What is needed is an exact copy of the lines in the listing below, from the one with "Given: Collapse the 报表列表 panel" up to and including the one with "You are a computer-use agent. The height", with no other lines.

··· Excerpted data ···

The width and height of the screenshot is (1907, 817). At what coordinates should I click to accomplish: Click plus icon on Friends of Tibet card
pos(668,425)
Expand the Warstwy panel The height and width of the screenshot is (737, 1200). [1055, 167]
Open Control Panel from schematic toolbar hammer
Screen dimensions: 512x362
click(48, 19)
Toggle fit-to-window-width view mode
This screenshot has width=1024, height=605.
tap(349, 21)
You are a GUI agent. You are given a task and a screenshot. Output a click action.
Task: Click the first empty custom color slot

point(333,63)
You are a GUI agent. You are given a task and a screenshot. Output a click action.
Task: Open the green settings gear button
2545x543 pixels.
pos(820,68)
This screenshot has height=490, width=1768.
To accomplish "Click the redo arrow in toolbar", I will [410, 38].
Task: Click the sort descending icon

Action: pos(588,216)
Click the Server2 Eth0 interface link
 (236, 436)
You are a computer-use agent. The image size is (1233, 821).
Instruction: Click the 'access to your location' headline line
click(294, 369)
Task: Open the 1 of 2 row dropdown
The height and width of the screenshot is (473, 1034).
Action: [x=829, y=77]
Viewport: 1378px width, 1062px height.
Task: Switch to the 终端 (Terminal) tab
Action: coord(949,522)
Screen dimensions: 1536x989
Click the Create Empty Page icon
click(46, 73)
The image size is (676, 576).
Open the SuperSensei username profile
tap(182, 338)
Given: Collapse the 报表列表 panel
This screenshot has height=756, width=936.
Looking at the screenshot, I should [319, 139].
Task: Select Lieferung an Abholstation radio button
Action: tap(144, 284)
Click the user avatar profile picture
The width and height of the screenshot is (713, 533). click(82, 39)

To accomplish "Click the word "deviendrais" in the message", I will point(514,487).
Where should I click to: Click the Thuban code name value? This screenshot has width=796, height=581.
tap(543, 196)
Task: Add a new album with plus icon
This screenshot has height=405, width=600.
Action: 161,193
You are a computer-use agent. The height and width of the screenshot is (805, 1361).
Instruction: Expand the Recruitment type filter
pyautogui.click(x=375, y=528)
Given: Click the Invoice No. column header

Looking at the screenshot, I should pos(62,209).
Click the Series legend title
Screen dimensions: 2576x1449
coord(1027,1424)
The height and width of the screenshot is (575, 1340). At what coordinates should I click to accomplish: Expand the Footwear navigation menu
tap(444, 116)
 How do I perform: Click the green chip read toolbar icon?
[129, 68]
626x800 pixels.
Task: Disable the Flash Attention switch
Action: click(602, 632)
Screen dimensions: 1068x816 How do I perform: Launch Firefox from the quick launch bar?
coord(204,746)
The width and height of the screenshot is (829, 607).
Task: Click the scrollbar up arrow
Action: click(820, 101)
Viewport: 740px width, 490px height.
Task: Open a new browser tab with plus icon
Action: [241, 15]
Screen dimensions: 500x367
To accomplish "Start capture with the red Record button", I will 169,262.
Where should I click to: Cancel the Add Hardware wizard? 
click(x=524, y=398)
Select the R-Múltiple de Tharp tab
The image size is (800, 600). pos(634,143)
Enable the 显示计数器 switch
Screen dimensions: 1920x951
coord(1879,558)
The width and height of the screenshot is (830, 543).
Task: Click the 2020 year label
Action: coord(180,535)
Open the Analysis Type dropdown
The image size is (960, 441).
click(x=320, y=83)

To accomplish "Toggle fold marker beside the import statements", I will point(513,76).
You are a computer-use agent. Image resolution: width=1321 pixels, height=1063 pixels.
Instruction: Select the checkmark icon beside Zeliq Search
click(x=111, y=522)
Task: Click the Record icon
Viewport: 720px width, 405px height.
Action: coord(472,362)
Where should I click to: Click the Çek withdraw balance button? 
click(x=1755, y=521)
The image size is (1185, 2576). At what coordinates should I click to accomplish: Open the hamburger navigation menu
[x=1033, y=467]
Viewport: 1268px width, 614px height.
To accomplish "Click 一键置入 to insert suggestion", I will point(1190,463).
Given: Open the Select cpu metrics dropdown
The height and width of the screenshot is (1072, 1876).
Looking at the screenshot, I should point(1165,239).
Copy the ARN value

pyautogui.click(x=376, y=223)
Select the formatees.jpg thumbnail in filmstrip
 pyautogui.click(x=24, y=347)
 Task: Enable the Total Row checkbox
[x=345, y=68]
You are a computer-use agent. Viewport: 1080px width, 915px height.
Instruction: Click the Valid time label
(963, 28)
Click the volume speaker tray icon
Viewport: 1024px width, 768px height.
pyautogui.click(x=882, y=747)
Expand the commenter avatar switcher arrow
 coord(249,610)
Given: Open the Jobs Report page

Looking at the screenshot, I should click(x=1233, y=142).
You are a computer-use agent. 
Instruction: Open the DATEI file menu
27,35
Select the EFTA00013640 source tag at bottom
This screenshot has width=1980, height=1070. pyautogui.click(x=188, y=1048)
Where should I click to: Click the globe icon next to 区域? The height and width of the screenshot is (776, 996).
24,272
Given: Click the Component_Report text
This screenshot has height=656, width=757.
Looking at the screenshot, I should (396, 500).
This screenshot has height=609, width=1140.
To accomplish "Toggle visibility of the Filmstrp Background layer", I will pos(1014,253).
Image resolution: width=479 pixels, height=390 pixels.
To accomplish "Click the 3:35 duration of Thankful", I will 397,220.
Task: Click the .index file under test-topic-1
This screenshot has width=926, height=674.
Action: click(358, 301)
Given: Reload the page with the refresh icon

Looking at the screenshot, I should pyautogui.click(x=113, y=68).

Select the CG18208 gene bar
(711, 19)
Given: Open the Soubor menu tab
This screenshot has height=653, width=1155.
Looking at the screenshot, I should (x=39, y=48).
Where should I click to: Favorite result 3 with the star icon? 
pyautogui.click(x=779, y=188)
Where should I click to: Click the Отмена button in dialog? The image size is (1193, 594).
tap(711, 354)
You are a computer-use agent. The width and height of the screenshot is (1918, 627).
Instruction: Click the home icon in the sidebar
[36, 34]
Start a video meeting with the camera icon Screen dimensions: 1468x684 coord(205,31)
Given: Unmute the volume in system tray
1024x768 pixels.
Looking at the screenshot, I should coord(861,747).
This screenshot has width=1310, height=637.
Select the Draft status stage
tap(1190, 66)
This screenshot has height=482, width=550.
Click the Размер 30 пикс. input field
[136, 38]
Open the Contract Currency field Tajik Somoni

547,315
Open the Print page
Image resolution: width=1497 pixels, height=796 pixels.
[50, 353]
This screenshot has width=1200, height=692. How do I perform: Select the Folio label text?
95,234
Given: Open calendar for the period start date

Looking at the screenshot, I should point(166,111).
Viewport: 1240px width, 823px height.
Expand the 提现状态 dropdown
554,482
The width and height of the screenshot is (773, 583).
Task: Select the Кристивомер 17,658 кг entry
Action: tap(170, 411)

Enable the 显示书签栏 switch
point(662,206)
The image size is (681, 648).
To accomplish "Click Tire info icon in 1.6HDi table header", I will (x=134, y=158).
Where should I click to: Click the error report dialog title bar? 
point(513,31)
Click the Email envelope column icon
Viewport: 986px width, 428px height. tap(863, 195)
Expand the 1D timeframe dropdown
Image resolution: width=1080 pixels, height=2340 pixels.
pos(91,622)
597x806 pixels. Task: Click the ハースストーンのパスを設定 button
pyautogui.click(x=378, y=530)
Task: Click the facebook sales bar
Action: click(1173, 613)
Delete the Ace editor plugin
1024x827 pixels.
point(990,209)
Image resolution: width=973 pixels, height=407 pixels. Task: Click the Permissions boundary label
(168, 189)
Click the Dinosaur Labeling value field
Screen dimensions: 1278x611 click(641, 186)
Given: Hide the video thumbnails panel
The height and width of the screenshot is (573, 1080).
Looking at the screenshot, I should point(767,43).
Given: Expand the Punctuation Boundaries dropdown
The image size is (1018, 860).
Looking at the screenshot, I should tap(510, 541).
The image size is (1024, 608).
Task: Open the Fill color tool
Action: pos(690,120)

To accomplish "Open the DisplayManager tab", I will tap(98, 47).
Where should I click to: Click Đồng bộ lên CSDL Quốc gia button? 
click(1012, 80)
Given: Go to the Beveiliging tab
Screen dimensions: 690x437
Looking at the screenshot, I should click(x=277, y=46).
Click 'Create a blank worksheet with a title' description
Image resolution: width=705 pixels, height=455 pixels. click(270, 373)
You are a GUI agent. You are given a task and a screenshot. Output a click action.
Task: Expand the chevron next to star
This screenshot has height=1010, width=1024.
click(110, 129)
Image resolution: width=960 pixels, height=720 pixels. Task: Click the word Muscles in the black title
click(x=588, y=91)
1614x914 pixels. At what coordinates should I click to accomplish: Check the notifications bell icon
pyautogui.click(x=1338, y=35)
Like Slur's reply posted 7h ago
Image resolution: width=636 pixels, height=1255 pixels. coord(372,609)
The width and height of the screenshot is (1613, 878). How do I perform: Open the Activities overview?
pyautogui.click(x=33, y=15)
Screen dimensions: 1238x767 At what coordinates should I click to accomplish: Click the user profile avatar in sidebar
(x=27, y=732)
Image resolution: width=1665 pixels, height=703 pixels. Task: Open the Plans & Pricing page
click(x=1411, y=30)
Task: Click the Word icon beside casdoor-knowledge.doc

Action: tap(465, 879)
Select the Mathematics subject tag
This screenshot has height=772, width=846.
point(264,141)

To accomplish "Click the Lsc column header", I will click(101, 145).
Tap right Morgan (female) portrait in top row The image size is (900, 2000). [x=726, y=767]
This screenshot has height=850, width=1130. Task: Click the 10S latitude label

···

Exercise result =>
Given: Collapse the 报表列表 panel
This screenshot has height=756, width=936.
Looking at the screenshot, I should [319, 139].
Task: Select Lieferung an Abholstation radio button
Action: tap(144, 284)
Click the user avatar profile picture
The width and height of the screenshot is (713, 533). click(82, 39)

To accomplish "Click the word "deviendrais" in the message", I will point(514,487).
Where should I click to: Click the Thuban code name value? This screenshot has width=796, height=581.
tap(543, 196)
Task: Add a new album with plus icon
This screenshot has height=405, width=600.
Action: 161,193
You are a computer-use agent. The height and width of the screenshot is (805, 1361).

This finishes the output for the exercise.